**EXERCISE DATA:**
⁂
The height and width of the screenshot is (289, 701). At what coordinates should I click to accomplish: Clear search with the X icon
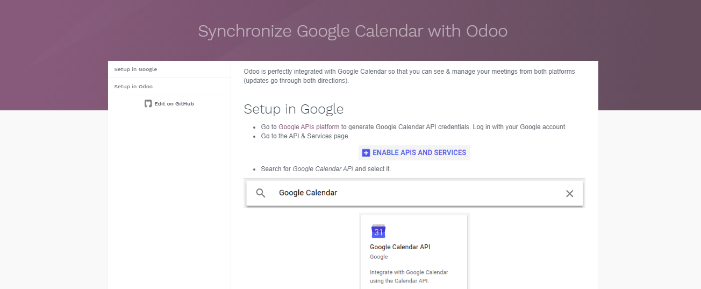click(x=570, y=194)
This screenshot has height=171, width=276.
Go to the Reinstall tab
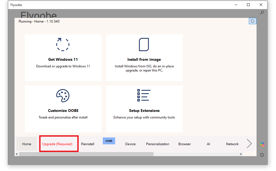coord(88,144)
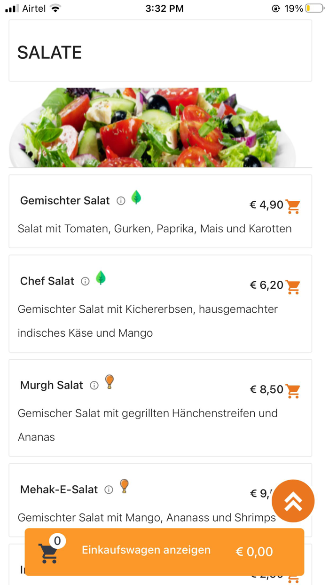Open info popup for Gemischter Salat

[x=121, y=201]
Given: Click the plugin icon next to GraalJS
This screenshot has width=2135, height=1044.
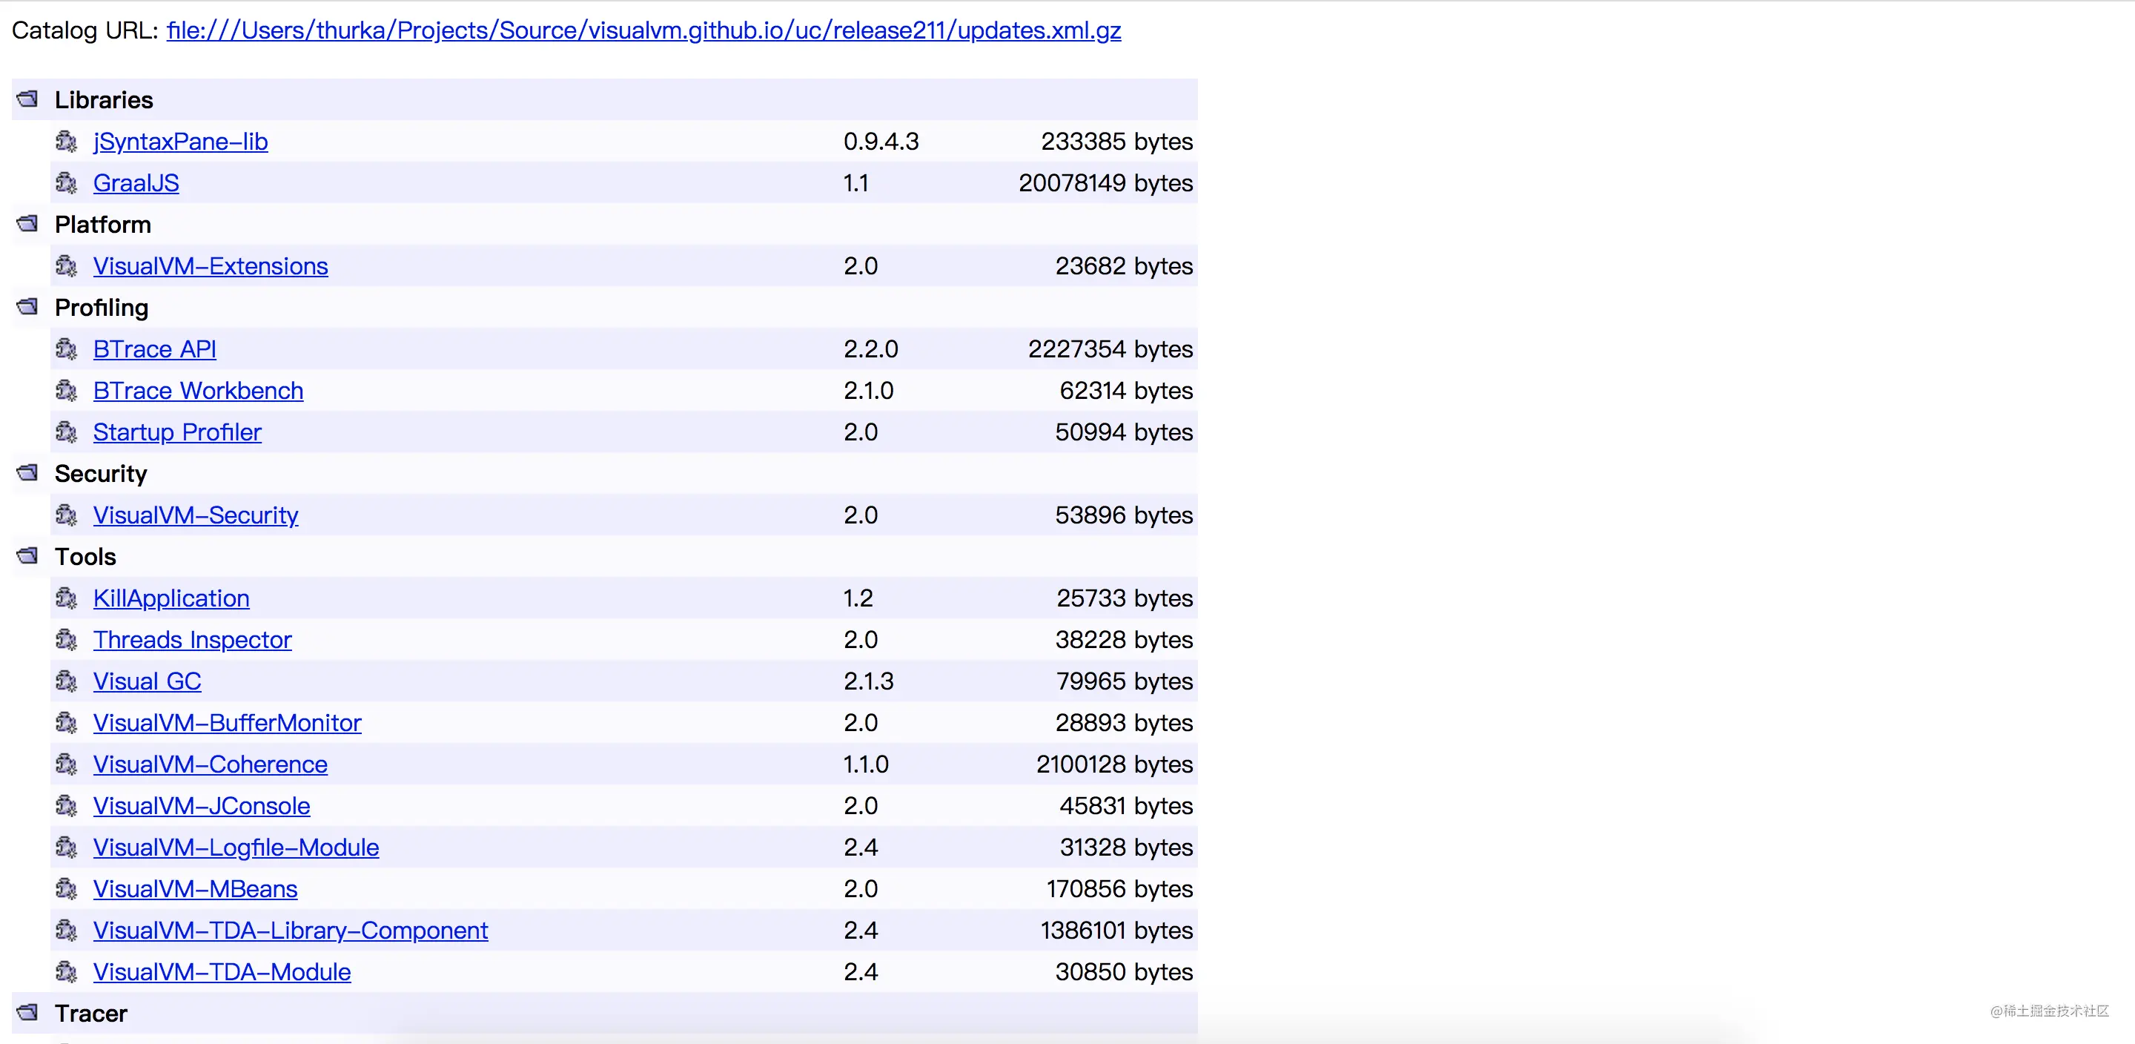Looking at the screenshot, I should pos(66,182).
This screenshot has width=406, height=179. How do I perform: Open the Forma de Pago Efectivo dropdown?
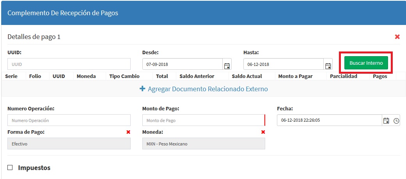coord(69,144)
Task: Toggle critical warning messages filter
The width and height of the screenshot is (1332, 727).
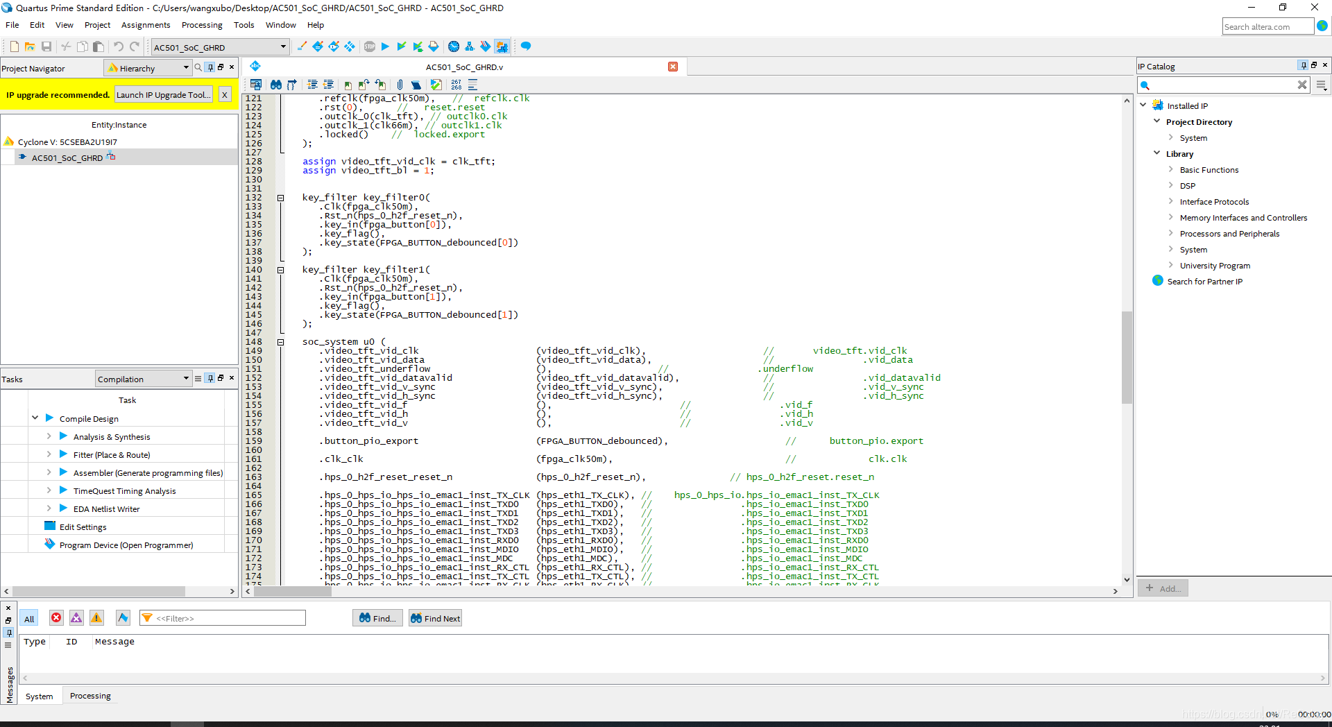Action: (x=76, y=618)
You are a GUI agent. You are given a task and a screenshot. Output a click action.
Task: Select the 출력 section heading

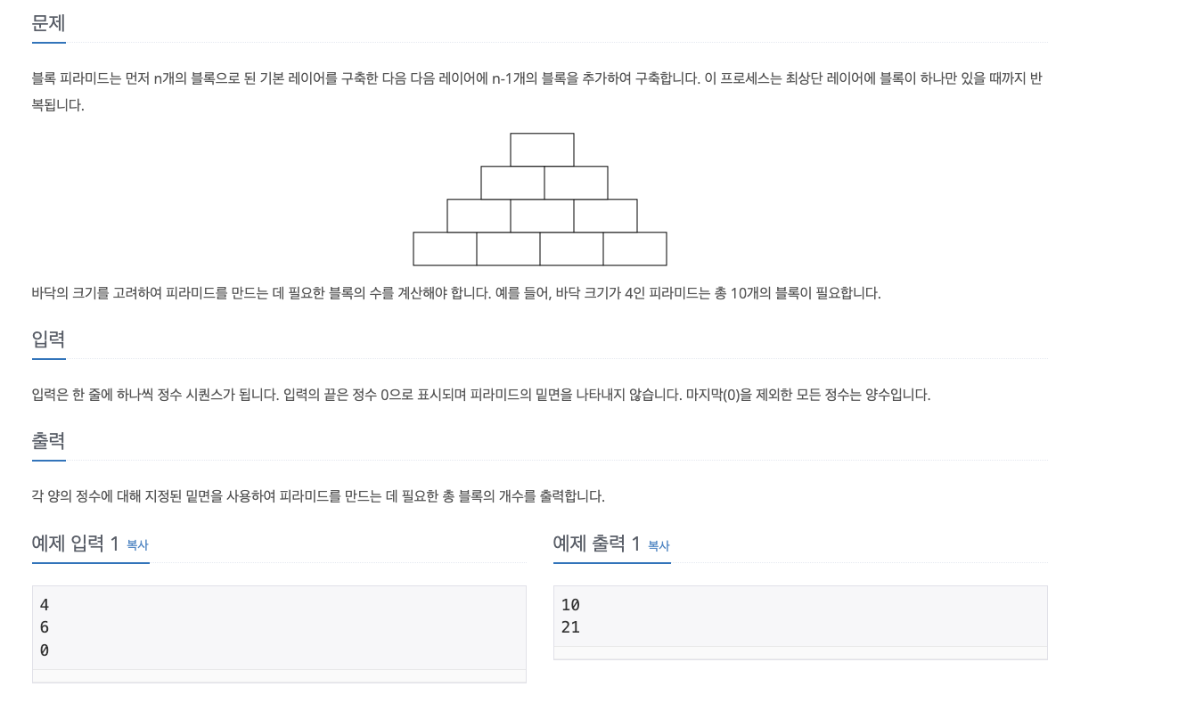(x=48, y=441)
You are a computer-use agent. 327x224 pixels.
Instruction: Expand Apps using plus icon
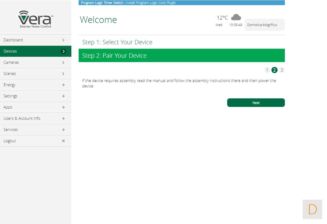pyautogui.click(x=63, y=107)
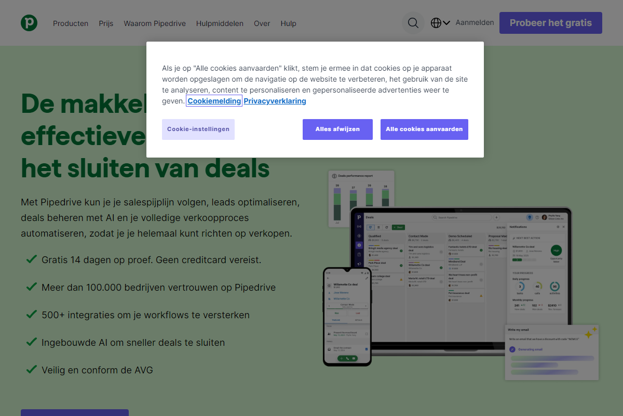Select the pencil edit icon on the phone mockup
The height and width of the screenshot is (416, 623).
click(367, 278)
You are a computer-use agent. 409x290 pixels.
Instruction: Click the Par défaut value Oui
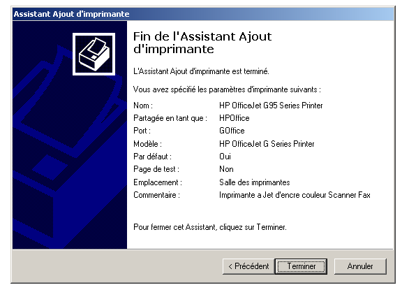(225, 157)
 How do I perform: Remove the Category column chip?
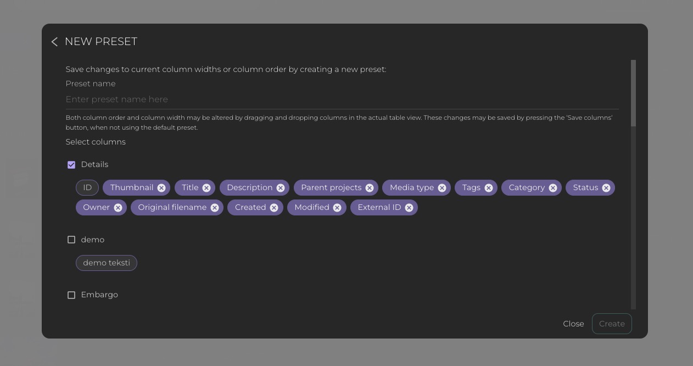pos(553,188)
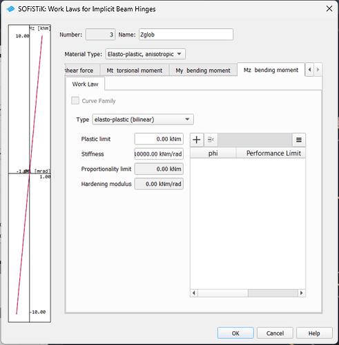
Task: Click the table scroll right arrow
Action: point(302,293)
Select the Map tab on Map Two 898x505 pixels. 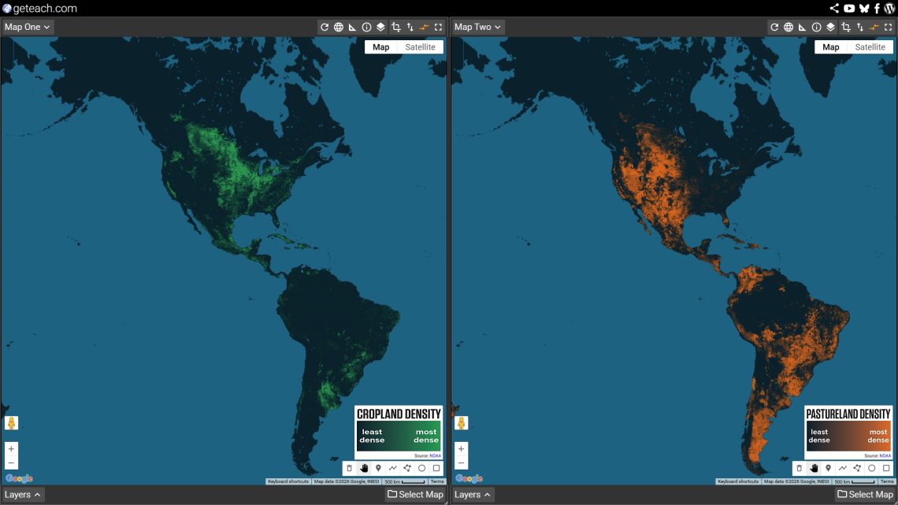(831, 47)
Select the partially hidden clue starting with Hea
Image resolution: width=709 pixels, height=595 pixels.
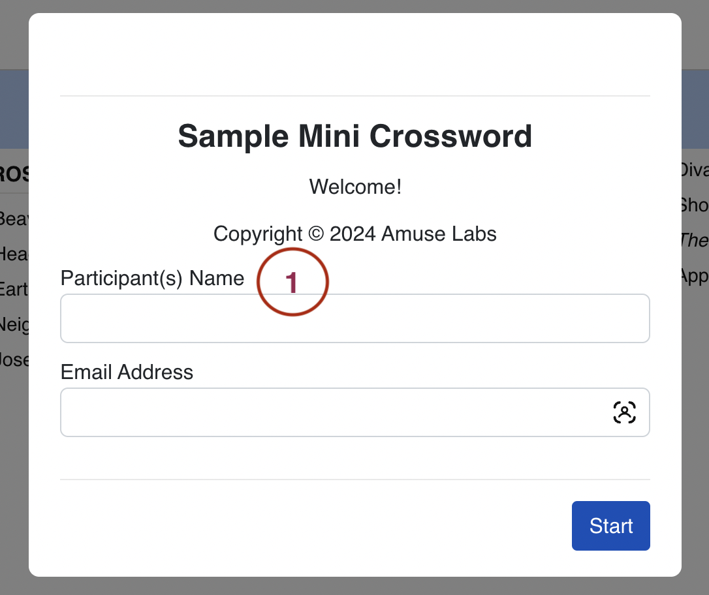[14, 254]
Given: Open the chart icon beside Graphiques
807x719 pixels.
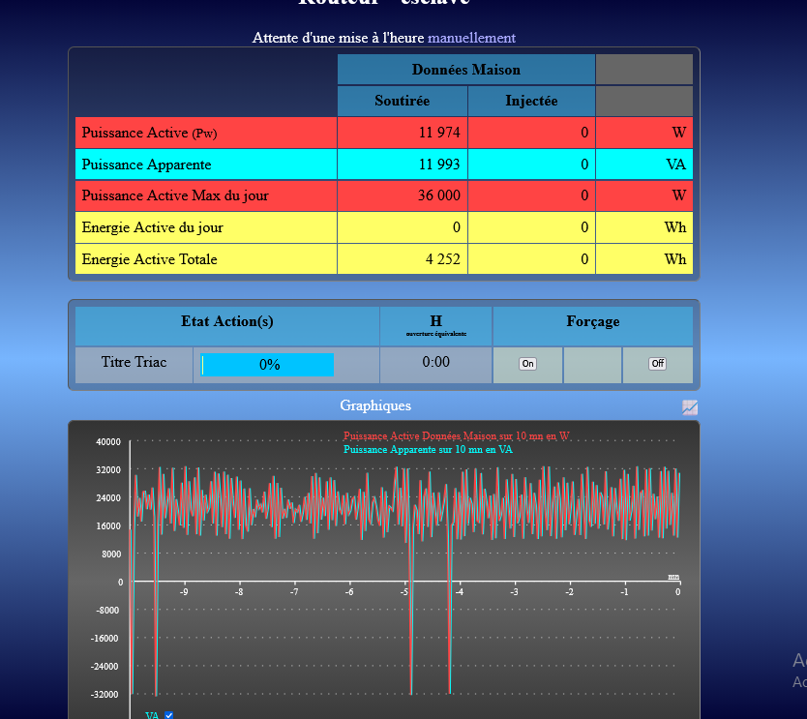Looking at the screenshot, I should coord(689,407).
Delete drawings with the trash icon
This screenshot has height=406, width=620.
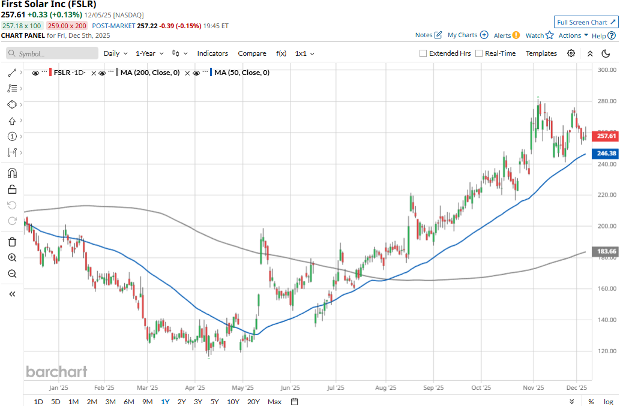pos(12,242)
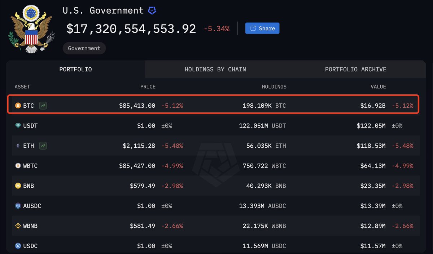Image resolution: width=433 pixels, height=254 pixels.
Task: Click the ETH diamond icon
Action: point(18,146)
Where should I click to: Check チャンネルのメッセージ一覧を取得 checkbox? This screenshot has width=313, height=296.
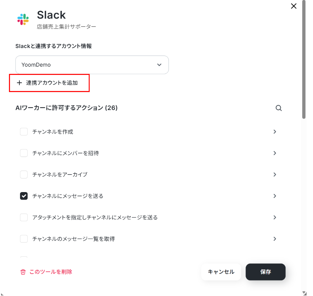(24, 239)
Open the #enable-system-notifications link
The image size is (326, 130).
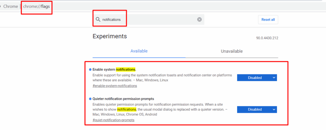(x=115, y=86)
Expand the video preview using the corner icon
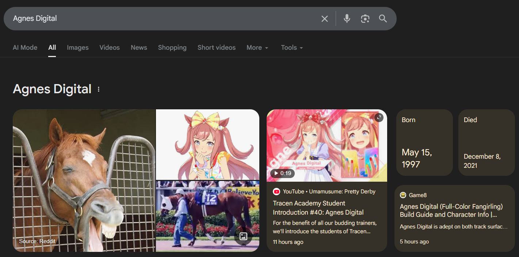Viewport: 519px width, 257px height. pyautogui.click(x=379, y=118)
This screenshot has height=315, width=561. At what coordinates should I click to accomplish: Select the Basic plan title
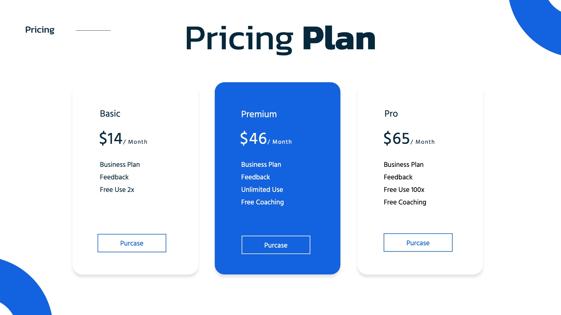[110, 113]
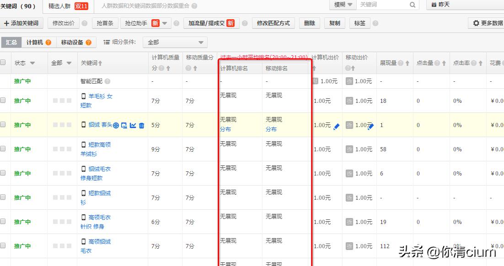Select the checkbox for 羊毛衫 女 短款 row
Screen dimensions: 504x266
[3, 101]
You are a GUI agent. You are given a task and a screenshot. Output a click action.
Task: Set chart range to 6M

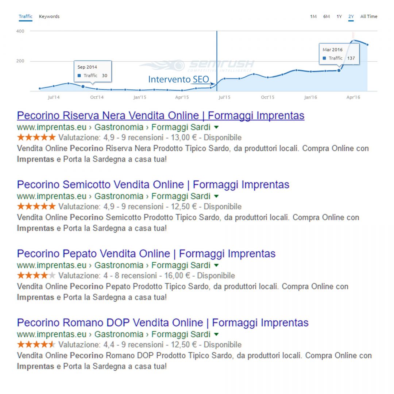327,16
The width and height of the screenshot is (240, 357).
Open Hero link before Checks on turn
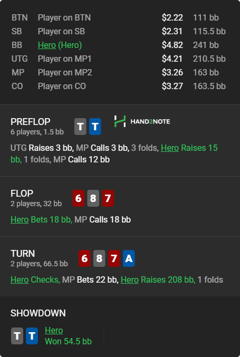pos(20,280)
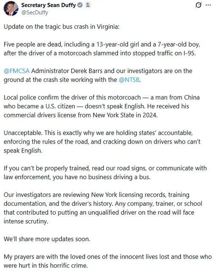
Task: Follow the @FMCSA mention link
Action: click(x=17, y=71)
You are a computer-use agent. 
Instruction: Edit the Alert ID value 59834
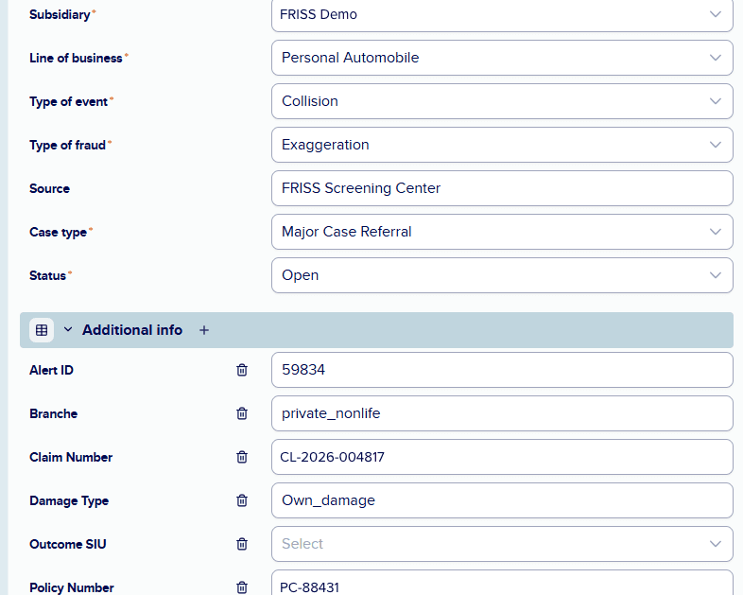[502, 370]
⁂
**ASSIGNMENT:** Without the pictures, set down the lines above from the line with "This screenshot has height=171, width=276." up to and including the line with "Given: Click the plugin icon next to GraalJS" exactly as they stand.

**TASK RESULT:**
This screenshot has height=171, width=276.
Go to the Reinstall tab
coord(88,144)
Open info popup for Gemischter Salat

[x=121, y=201]
Given: Click the plugin icon next to GraalJS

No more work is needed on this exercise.